I've just come across (still going through old papers) a piece by Fr Eric Mascall taking a little further some of the remarks he made about the Papacy in The Recovery of Unity. He lists the possibility that the papal see might have been vacant for forty years during the Great Schism, citing a phrase Papa dubius Papa nullus. I wonder if anybody has ever come across either that proposition or that phrase. (I'm rather less interested in a discussion about these things than I am in being pointed in the direction of exact references to authorities.)

3 comments:

Gregory the Eremite said...

Bossuet ("Defensio declarationis conventus Cleri Gallicani") attributes it to Bellarmine (and others):

"Nam de papa dubio et schismatis casu, ut inde ordiamur falsam illud esse constat, imo periculosissimum, quod a bellarmino et aliisque passim pro certo axiomate asseritur: papa dubius, papa nullus."
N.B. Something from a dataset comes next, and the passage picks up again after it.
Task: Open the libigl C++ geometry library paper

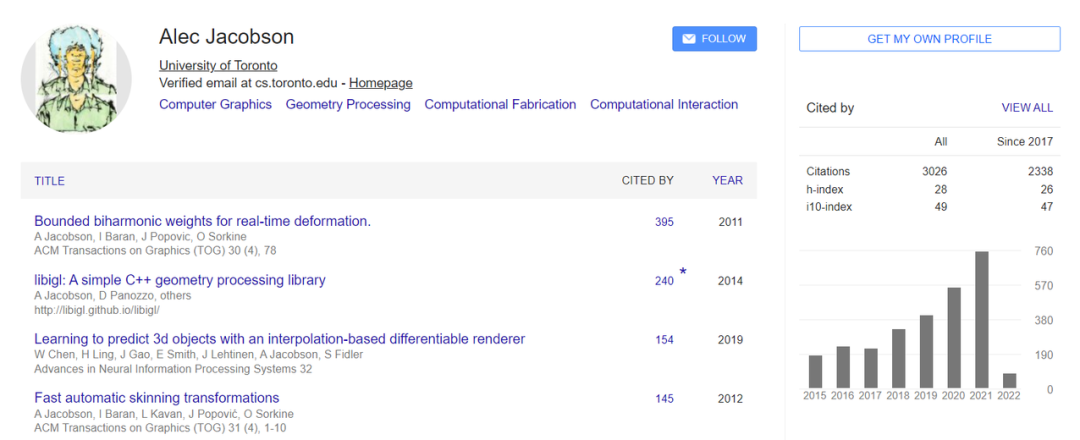Action: pyautogui.click(x=180, y=280)
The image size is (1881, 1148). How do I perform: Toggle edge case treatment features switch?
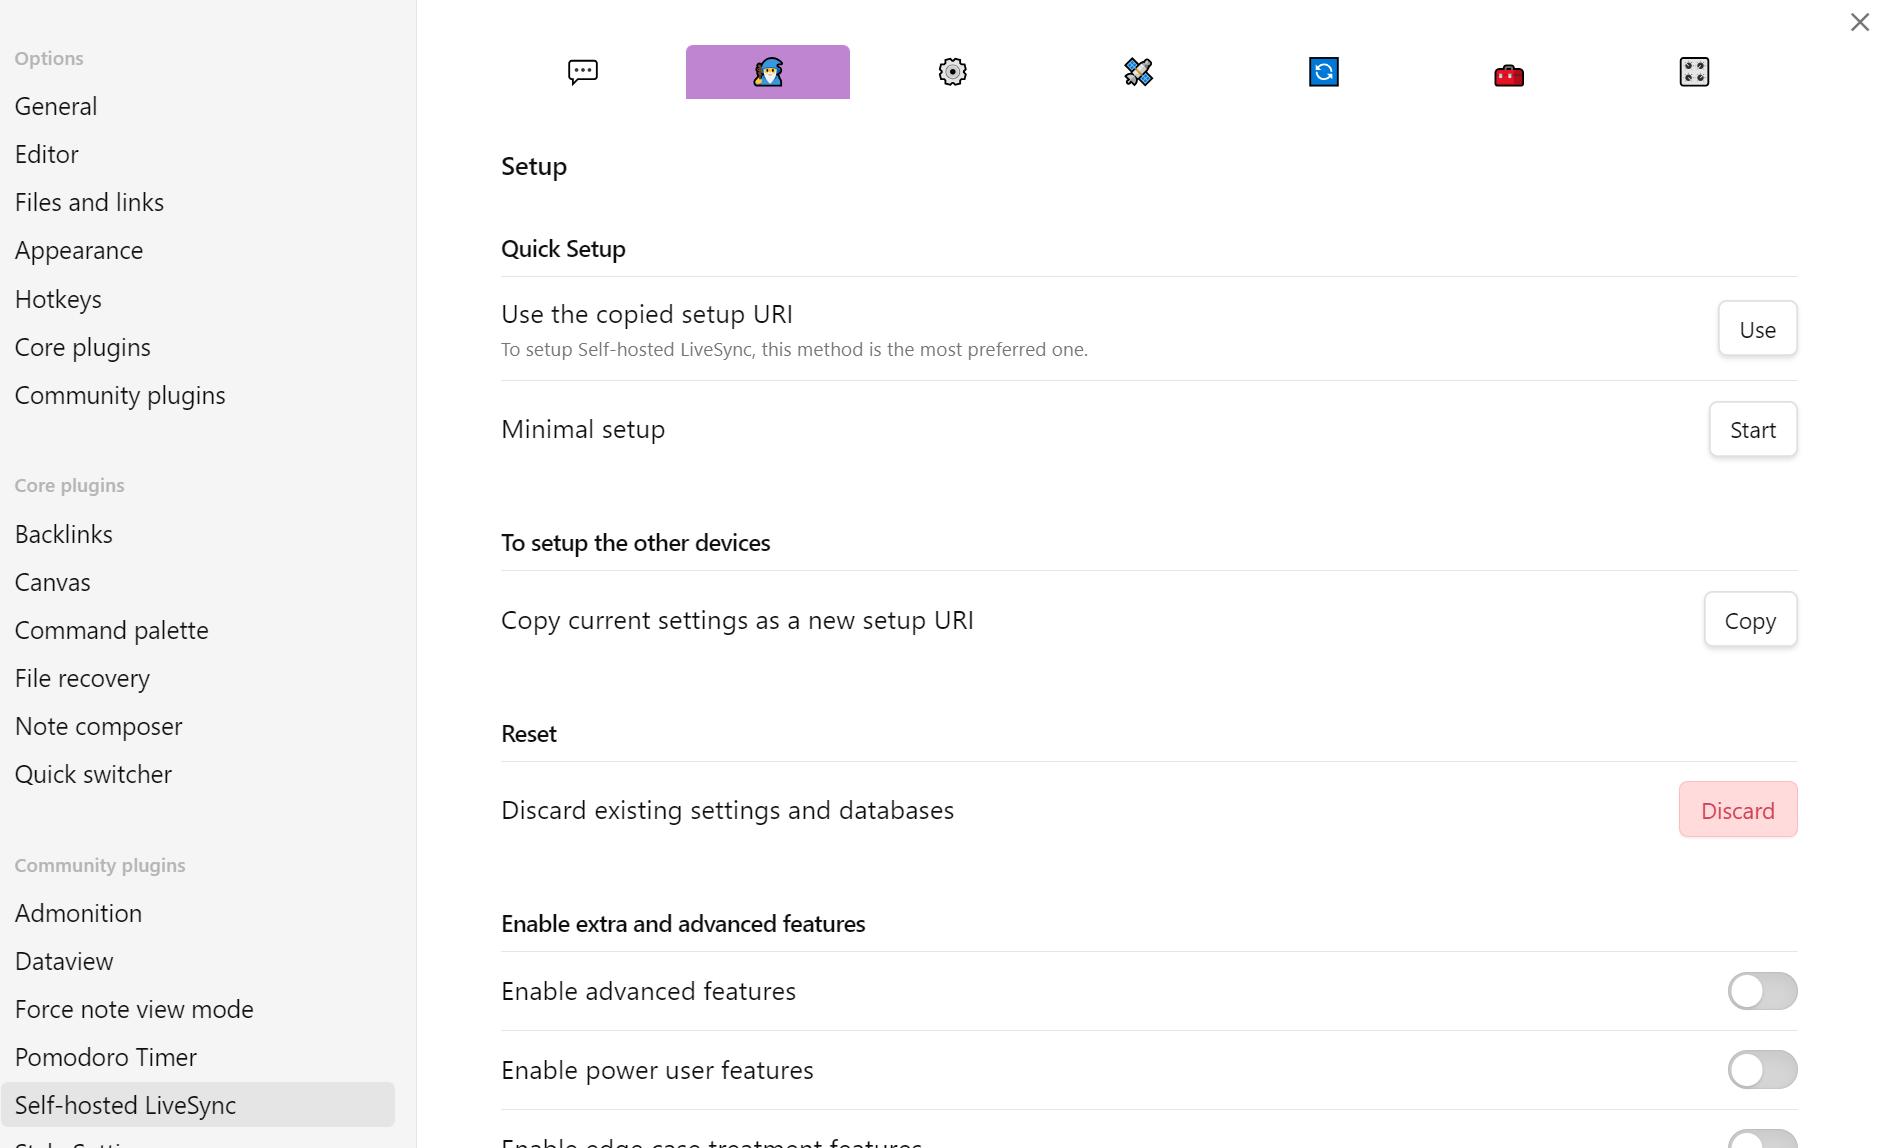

(Found with the help of Google's mighty engine).

Patruus said...

In the sixth line of the paragraph commencing RESPONDEO on page 188 of the Tomus Secundus of Bellarmino's 'De Controversiis Christianae Fidei adversus huius temporis haereticos', we read, "nam dubius Papa habetur pro non Papa".

http://books.google.co.uk/books?id=CXoX8L3UqYsC&pg=PA188

Dr. Adam DeVille said...

I've come across the proposition before. I would check the Jesuit historian John O'Malley's *A History of the Popes* (Sheed & Ward, 2011). I don't know if he gets into this kind of detail in the book, but he does know about it (and you could e-mail him at Georgetown). I talked to him last year about the Gt. Schism, and how the Annuario Pontificio was "updated" in the 1940s to scrub out some embarrassing caesura in papal historiography around that time.